Lack of galectin-1 exacerbates hepatocarcinogenesis in a chronically inflamed liver

Introduction. Chronic liver inflammation (CLI) is a risk factor for development of hepatocellular carcinoma (HCC). Galectin-1 (Gal1) is involved in the regulation of inflammation, angiogenesis and tumorigenesis, exhibiting multiple anti-inflammatory and pro-tumorigenic activities. We aimed to explore its regulatory role in CLI and HCC progression using an established model of CLI-mediated HCC development, Mdr2(Abcb4)-knockout mice, which express high levels of Gal1 in the liver.

Materials and methods. We generated double-knockout Gal1-KO/Mdr2-KO (dKO) mice on C57BL/6 and FVB/N genetic backgrounds and compared HCC development in the generated strains with their parental Mdr2-KO strains. Transcript expression was tested by RT-PCR and nanostring assay. Protein expression was tested by immunoblotting and immunohistochemistry.

Results and discussion. Loss of Gal1 increased liver injury, inflammation, fibrosis, and ductular reaction in dKO mice starting from early age. Aged dKO mutants displayed earlier hepatocarcinogenesis and increased tumor size compared to control Mdr2-KO mice. This was also accompanied by higher hepatic tumor penetrance, worsened tumor differentiation and higher tumor cell pleomorphism in dKO mutants. Osteopontin, a well-known modulator of HCC development, was over-expressed in dKO livers at all tested animal ages.

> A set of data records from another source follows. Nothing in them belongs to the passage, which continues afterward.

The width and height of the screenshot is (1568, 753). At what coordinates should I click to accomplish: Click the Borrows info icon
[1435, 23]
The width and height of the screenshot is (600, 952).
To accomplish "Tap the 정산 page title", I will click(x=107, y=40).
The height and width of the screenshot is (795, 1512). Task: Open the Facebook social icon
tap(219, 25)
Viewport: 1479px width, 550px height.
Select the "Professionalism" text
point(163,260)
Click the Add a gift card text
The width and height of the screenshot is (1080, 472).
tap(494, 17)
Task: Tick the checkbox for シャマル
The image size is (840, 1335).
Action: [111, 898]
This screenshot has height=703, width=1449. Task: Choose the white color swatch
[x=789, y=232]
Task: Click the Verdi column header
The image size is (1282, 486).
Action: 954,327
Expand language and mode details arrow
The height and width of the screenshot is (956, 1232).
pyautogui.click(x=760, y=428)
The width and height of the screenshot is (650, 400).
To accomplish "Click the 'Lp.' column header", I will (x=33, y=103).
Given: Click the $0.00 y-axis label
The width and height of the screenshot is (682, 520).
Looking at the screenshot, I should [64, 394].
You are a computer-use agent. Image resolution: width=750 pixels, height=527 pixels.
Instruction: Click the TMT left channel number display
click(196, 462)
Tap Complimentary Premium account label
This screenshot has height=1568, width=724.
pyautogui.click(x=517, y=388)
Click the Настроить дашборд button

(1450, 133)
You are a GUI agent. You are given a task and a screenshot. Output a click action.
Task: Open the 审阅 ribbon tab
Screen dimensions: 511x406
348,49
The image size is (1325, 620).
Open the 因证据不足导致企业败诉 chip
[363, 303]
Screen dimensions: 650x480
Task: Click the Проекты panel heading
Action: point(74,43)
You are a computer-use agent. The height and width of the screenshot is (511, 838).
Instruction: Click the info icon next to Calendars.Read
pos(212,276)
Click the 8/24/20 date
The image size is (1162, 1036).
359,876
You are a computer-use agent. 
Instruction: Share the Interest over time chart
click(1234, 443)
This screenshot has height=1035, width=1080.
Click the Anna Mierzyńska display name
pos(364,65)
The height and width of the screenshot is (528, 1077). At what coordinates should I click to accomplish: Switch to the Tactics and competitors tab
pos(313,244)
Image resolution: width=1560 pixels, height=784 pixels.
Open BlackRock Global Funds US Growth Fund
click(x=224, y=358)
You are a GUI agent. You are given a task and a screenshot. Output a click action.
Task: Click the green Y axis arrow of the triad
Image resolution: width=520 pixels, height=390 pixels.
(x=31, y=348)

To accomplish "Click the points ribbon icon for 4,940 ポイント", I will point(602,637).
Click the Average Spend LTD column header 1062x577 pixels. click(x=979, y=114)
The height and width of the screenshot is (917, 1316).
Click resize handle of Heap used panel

Conclusions. Our results demonstrate that, in Mdr2-KO mice, a model of CLI-mediated HCC, Gal1 mediated protection from hepatitis, liver fibrosis and HCC initiation, dominates over its known pro-carcinogenic activities at later stages of HCC development. Collectively, these findings suggest that anti-Gal1 treatments may not be applicable at all stages of CLI-mediated HCC.